1.1. Robot and Vehicle Position Estimation

A significant challenge both in robotics and autonomous vehicle research is to determine the robot’s current position [9,10,11] often referred to as localization. Robots use their sensor data to extract the position information. The sensor data may include speed, acceleration, image, depth information and distance measurements, with different levels of accuracy. By combining information from diverse sensors, a comprehensive position estimation could be achieved. Generally, the accuracy of the robot’s position estimation improves with the increasing number of available sensors, especially when the raw sensor data have a certain level of accuracy. In robotics one of the most widely used localization techniques is simultaneous localization and mapping (SLAM) [12]. SLAM is a sensor fusion approach and as the name suggests it provides not only the vehicle’s location but also an estimate of the environment. In recent years this approach has become much more robust in exchange for efficiency [12]. SLAM usually involves camera or LiDAR (light detection and ranging) data processing, which means a large amount of sensor data. On the other hand, more efficient and sometimes less robust solutions [2,3,13] only rely on simple measurements such as velocity, acceleration or magnetic field. The most used estimators in this field are EKF, UKF and PF [14]. In the [15] an invariant extended Kalman filter (IEKF) based, loosely coupled IMU-GNSS integration scheme was introduced. The IEKF as a navigation filter using quaternion rotation for the INS-GNSS integration scheme. The observable states of the Kalman filter are made to converge within an area of attraction. There are solutions which fuse IMU and LIDAR data for positioning, while there are solutions that use only LIDAR data for estimation. What both approaches have in common is that LIDAR provides a much larger amount of data than conventional in-vehicle sensor systems. As a result, their computational requirements are also more significant. This approach makes data processing and data optimization one of the main challenges, and the ability to estimate as accurately as possible from the reduced data volume. Such odometry estimation solution was presented in [16] which approach relies on point-to-point ICP (iterative closest point) combined with adaptive thresholding.

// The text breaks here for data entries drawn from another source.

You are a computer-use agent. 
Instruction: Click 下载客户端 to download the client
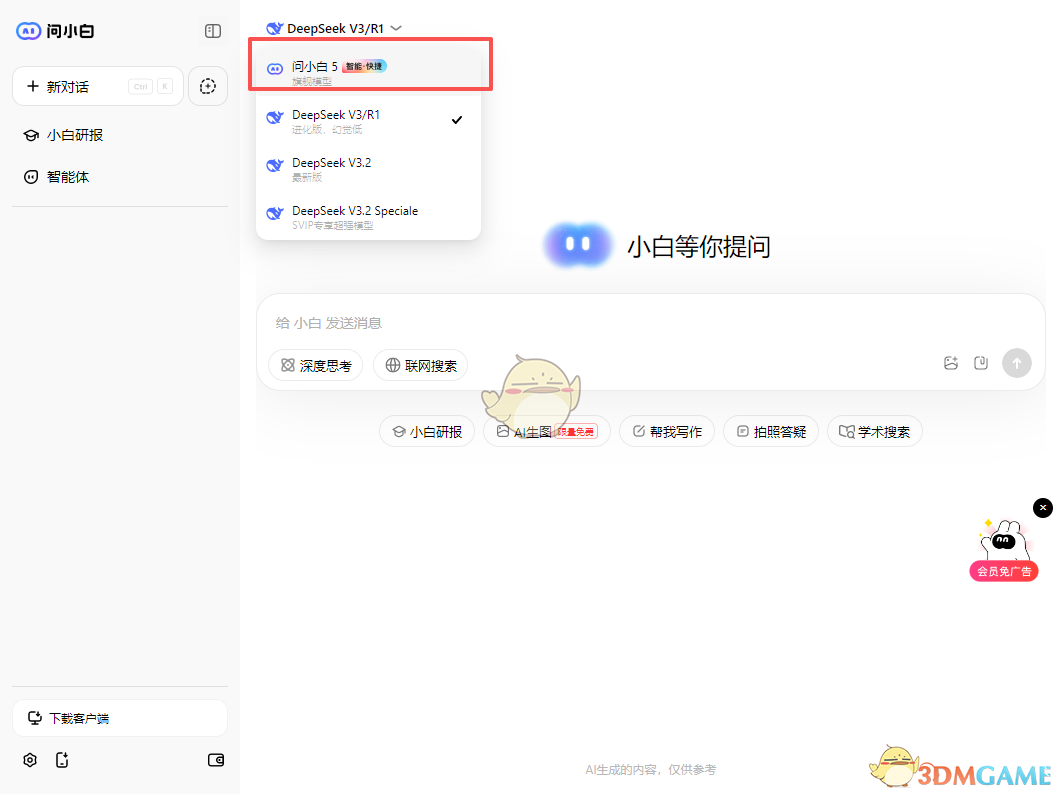(120, 718)
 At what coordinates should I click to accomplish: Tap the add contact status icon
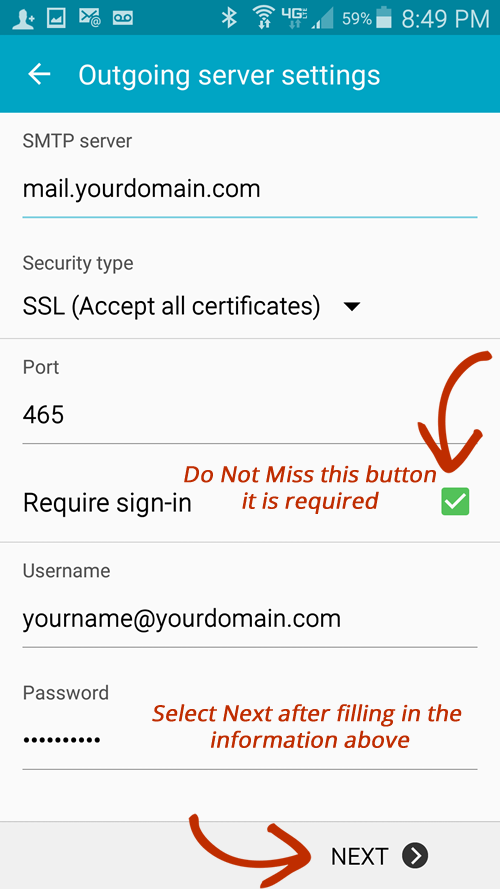23,19
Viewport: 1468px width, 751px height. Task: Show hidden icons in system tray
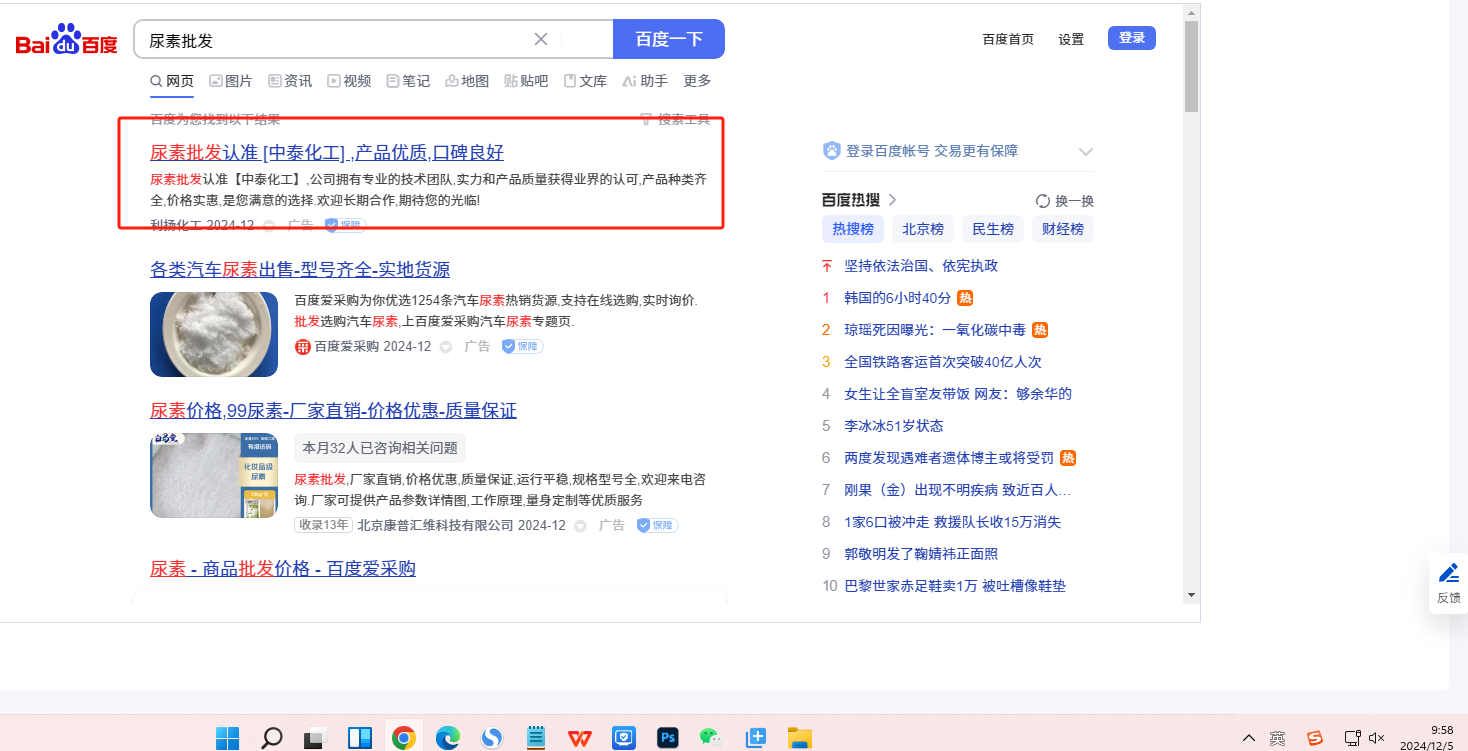click(1248, 738)
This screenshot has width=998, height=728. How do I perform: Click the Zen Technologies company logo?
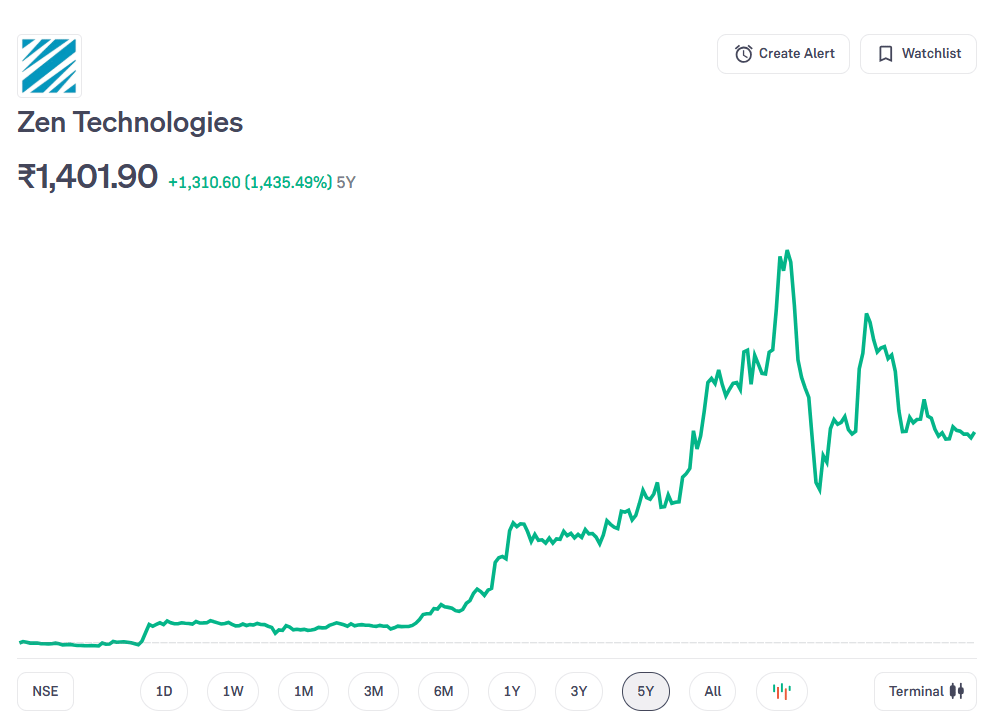49,65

Compared to the previously introduced localization, a much broader problem set is called system state estimation. This is a fundamental concept in dynamic systems, which helps to understand and predict the behavior of complex, dynamic processes. Dynamic systems are prevalent in numerous fields, spanning from engineering and physics to economics and environmental sciences, and often involve evolving states influenced by various inputs, disturbances and inherent uncertainties. The primary objective of state estimation is to ascertain the unobservable or partially observable states of a dynamic system based on available measurements and a mathematical model that describes the system. Some prevalent approaches for this problem set involve probabilistic and statistical methods such as the Bayes filter, Kalman filter [13], (extended and unscented variations), Gaussian approaches [17].

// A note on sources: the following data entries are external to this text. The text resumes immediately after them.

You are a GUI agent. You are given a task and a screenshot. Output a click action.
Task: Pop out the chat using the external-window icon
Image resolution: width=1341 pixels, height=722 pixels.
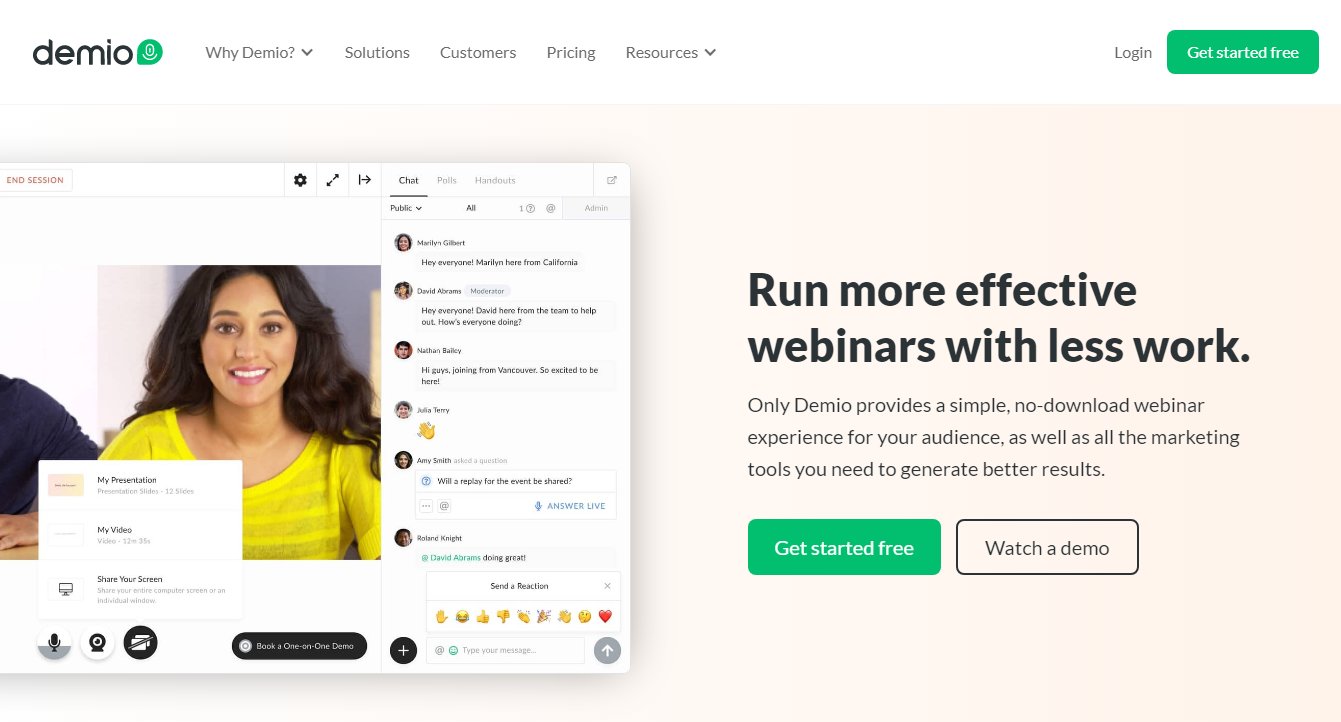coord(611,180)
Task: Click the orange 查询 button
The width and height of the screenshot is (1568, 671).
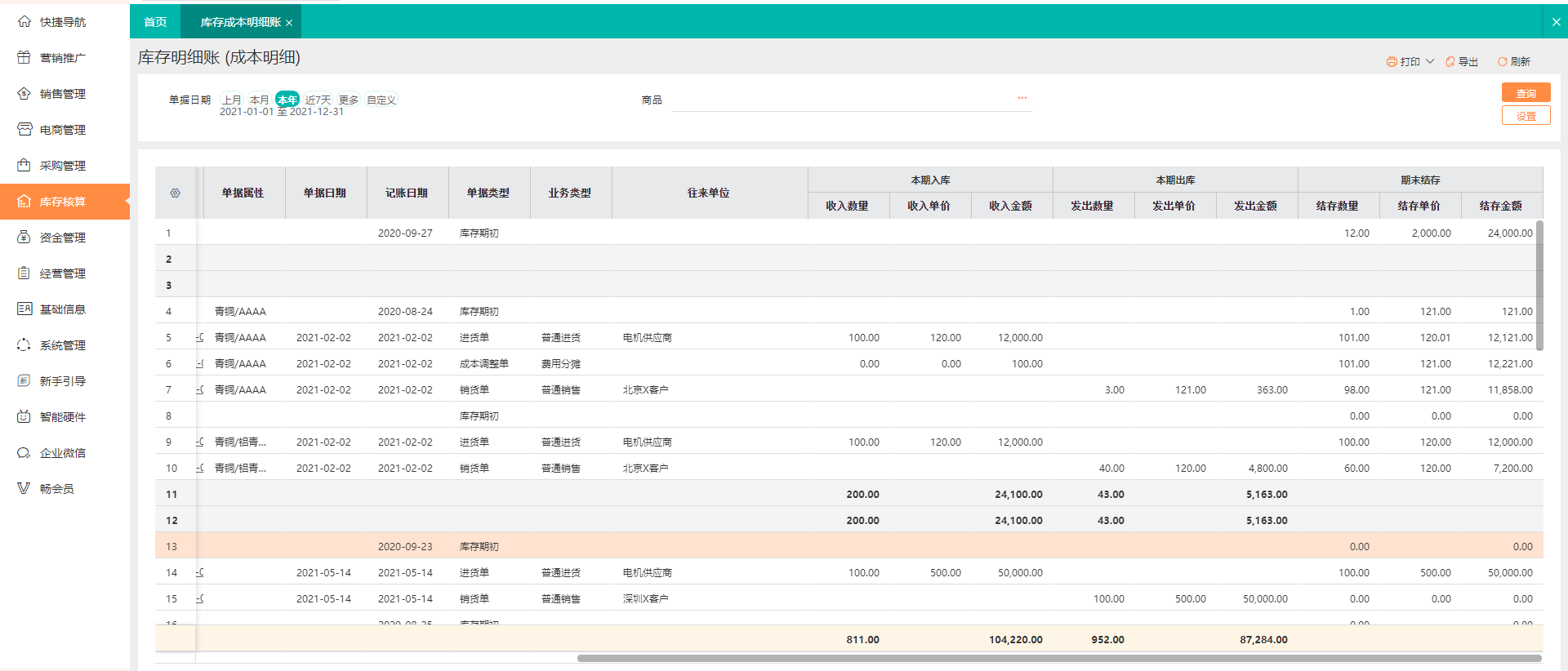Action: (1526, 93)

The paper [18] suggests enhancing the Kalman filter by incorporating the distance attributes of both LIDAR and radar sensors. An analysis of the sensor properties of LIDAR and radar with respect to distance was conducted, leading to the development of a reliability function to expand the Kalman filter’s capability in capturing distance-related features. In this study real vehicles were used as an experiment, and comparative measurements were performed that integrated sensor fusion with a fuzzy, adaptive noise measurement and the Kalman filter. The experimental findings demonstrated that the approach employed in the study produced reliable position estimates. Similarly, in [19] a localization approach that integrates an inertial dead reckoning model with 3D LIDAR-based map matching is suggested and empirically validated in a dynamic urban setting encompassing diverse environmental conditions.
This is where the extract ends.